***** Dataset extract *****

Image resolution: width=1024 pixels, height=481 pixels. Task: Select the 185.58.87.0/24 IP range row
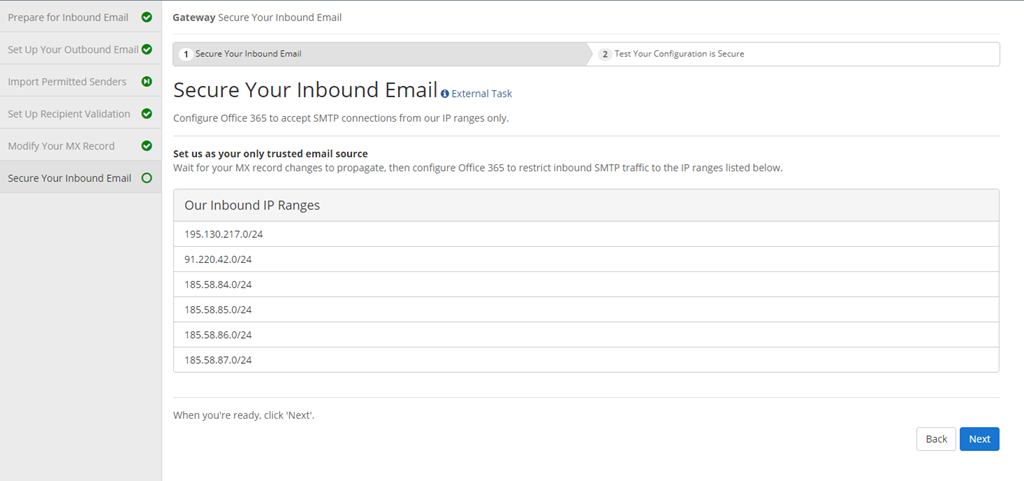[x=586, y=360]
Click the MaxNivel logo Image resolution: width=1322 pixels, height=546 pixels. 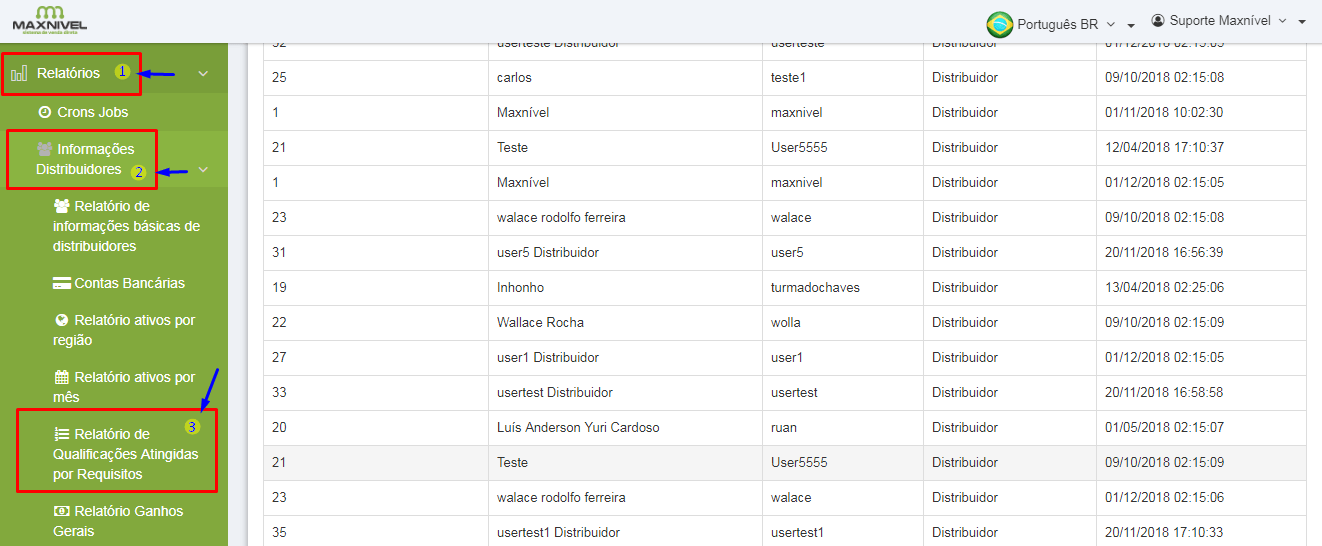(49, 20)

*****
***** Dataset extract *****

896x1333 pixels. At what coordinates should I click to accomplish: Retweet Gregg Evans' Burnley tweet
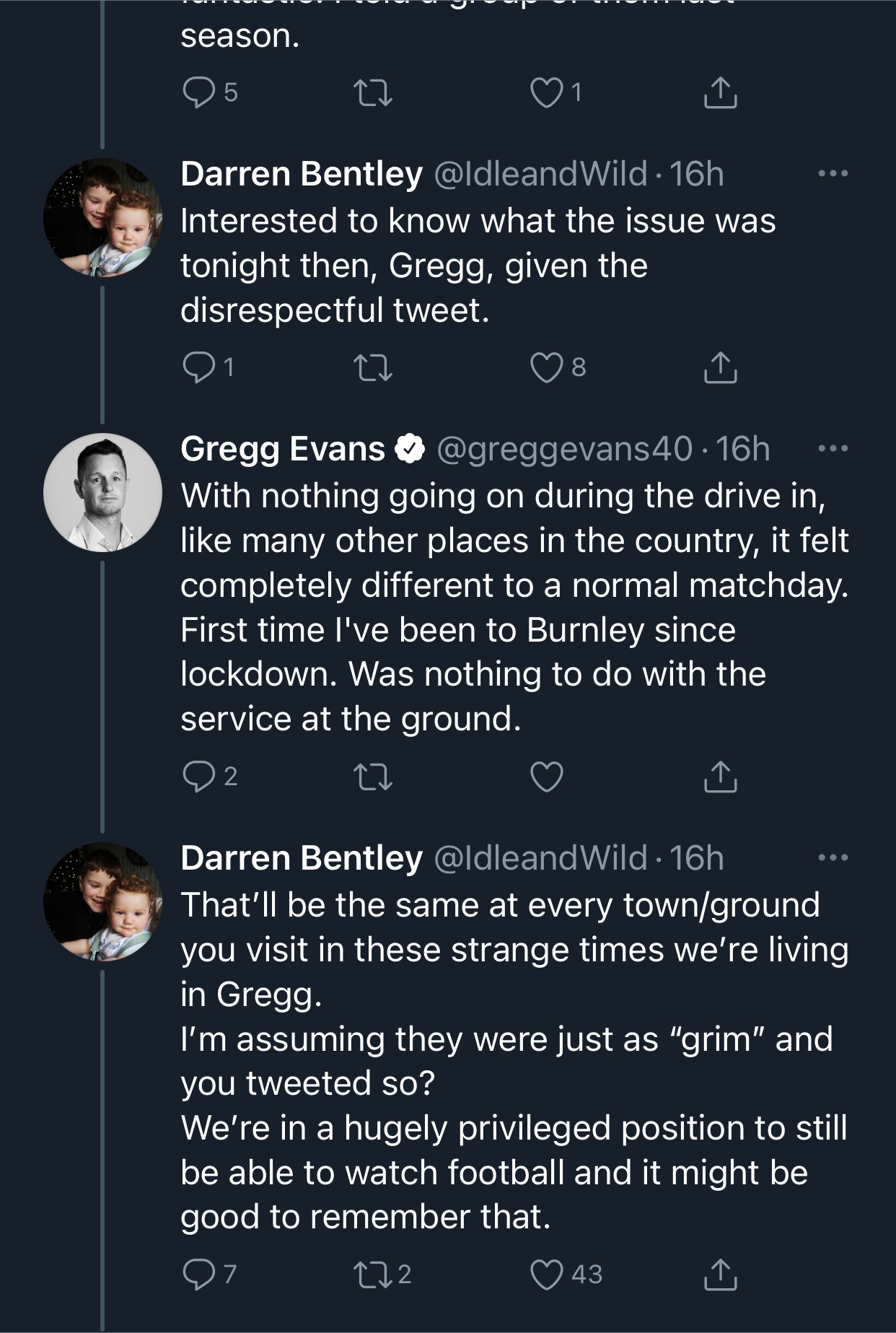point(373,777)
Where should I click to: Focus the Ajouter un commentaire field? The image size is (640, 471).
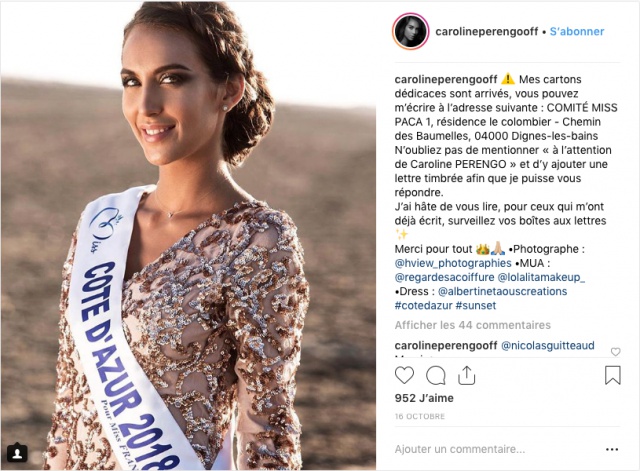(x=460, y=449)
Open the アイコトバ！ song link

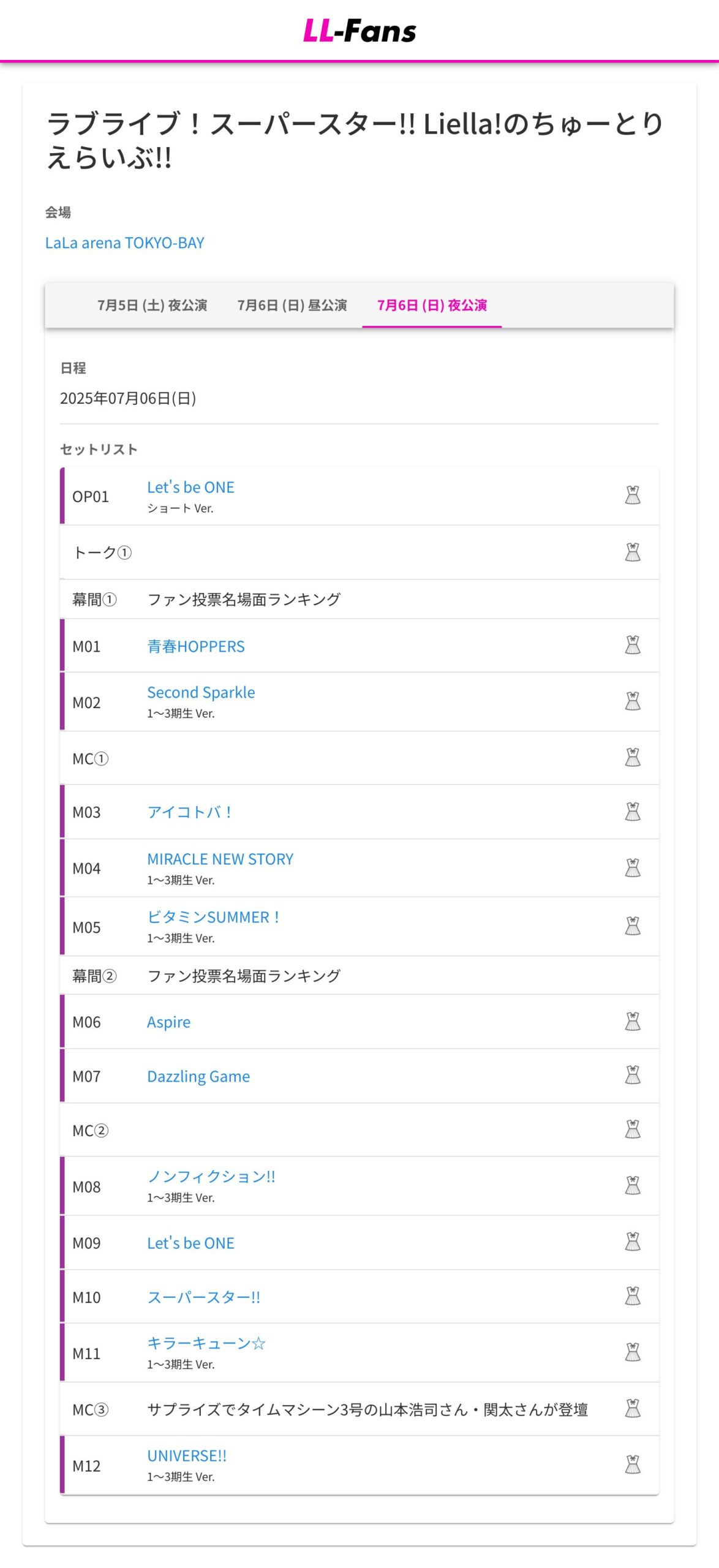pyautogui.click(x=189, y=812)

*****

§ Request
Rewrite the items from the line with "896x1333 pixels. At" to the line with "pyautogui.click(x=189, y=812)", putting "Quote" in place of "Retweet" and leaving everything else as it is. Leave the pictures out of your answer.

§ Solution to the problem
896x1333 pixels. At what coordinates should I click to accomplish: Quote Gregg Evans' Burnley tweet
point(373,777)
Where should I click to: Focus the Ajouter un commentaire field? The image size is (640, 471).
(x=460, y=449)
Open the アイコトバ！ song link

pyautogui.click(x=189, y=812)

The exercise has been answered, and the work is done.